Recuerdo el Bilbao de mi infancia. Los caracoles viscosos sobre la palma de mi mano, las calas impolutas salpicadas de gotitas de lluvia, los helechos en cada resquicio de tapia, los cucuruchos de bígaros que mi padre nos compraba los domingos, la baba de nuestro perro Ron compartiendo el cuarto de los juegos, los charcos bajo los pies, el cielo encapotado sobre nuestras cabezas llenas de sueños, la ría chocolate y el olor a hierro fundido del ambiente en la nariz mocosa.

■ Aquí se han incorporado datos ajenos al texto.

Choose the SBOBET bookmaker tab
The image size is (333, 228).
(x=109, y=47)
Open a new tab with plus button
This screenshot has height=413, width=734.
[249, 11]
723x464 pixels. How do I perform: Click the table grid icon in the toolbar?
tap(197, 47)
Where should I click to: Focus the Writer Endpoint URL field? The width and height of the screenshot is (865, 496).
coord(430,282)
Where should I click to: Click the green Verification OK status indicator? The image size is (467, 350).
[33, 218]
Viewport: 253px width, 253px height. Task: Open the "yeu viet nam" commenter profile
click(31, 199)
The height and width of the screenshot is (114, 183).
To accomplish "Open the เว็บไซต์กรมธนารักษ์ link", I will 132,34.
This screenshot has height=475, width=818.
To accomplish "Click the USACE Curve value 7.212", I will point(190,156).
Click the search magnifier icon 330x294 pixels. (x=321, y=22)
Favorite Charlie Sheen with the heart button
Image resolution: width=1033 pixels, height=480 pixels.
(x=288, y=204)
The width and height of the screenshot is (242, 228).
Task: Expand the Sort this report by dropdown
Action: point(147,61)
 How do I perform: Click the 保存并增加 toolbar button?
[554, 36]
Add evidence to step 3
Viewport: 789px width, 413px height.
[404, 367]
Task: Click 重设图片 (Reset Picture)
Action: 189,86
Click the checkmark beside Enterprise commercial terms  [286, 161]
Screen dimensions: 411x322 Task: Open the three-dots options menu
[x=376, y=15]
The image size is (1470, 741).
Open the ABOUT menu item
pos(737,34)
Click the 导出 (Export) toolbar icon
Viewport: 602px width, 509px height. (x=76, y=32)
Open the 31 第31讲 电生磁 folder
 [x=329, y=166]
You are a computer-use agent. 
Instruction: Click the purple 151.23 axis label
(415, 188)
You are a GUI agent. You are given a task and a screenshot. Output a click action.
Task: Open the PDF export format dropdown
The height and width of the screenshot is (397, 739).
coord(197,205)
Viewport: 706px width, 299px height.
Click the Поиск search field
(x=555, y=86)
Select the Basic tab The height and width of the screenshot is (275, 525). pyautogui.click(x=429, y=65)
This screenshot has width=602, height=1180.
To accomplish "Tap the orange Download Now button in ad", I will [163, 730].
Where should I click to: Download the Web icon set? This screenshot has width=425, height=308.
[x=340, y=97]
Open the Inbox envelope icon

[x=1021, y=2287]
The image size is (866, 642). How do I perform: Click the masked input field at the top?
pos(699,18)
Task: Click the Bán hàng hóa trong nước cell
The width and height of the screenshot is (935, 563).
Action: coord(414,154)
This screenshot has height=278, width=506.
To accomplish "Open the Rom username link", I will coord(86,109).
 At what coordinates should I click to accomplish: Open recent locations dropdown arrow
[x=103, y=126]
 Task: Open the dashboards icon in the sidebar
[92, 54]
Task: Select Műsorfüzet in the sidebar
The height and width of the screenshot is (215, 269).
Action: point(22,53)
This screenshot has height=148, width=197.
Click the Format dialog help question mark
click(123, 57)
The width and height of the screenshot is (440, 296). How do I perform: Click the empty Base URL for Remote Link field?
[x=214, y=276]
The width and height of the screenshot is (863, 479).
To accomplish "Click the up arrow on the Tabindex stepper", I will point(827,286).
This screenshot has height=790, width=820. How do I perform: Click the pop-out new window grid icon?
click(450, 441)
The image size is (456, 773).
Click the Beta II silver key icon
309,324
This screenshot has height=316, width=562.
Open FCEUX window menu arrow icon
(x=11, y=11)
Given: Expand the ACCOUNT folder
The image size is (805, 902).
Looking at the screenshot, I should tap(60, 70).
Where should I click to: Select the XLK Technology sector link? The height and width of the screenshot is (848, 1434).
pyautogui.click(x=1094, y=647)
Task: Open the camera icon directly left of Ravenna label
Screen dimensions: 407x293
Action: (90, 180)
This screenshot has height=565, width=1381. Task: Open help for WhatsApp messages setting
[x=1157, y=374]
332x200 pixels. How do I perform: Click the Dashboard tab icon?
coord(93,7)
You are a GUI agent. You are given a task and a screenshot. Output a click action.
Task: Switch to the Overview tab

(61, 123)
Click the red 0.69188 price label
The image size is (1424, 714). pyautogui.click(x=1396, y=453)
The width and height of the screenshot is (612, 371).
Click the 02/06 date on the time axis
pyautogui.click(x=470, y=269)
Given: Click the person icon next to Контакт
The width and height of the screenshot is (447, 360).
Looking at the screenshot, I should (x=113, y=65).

Cómo cambian las ciudades y nuestra percepción sobre ellas. En la actualidad, Bilbao es menos gris, el hollín de los altos hornos ya no obscurece la colada. La ría, ahora verdeazulada, ha transformado los espacios que baña en más habitables. La urbe se ha tornado hermosa. La presencia del Guggenheim y la ausencia del terror han recuperado la ciudad para propios y extraños.
El turismo
El turismo extranjero le da a la ciudad un aire más cosmopolita. Los viernes tarde, las avenidas se llenan de gente, no para asistir a la manifa de turno, sino para reconquistar el ritmo del disfrute tranquilo. Los bares de chiquiteo recobran el bullicio placentero de compartir unos pintxos con los amigos. Las calles peatonales están llenas de terrazas; también la plaza nueva de Barrencalle, donde las pintadas y las pancartas han desaparecido de sus callejuelas adyacentes, otrora denigradas y ahora con comercios revitalizados.
Locales reinventados
Los locales se reinventan, las antiguas tabernas alternan con los gastrobares. Las tradicionales barras de pinchos se combinan con otras más sofisticadas. Los zuritos y el txakolí también dejan lugar al gin tonic de aperitivo, tan de moda.
Y el sabor yodado y húmedo de mi memoria gustativa se reconoce de nuevo en los berberechos a la brasa, en la nécora bien cocida y en las ostras al natural.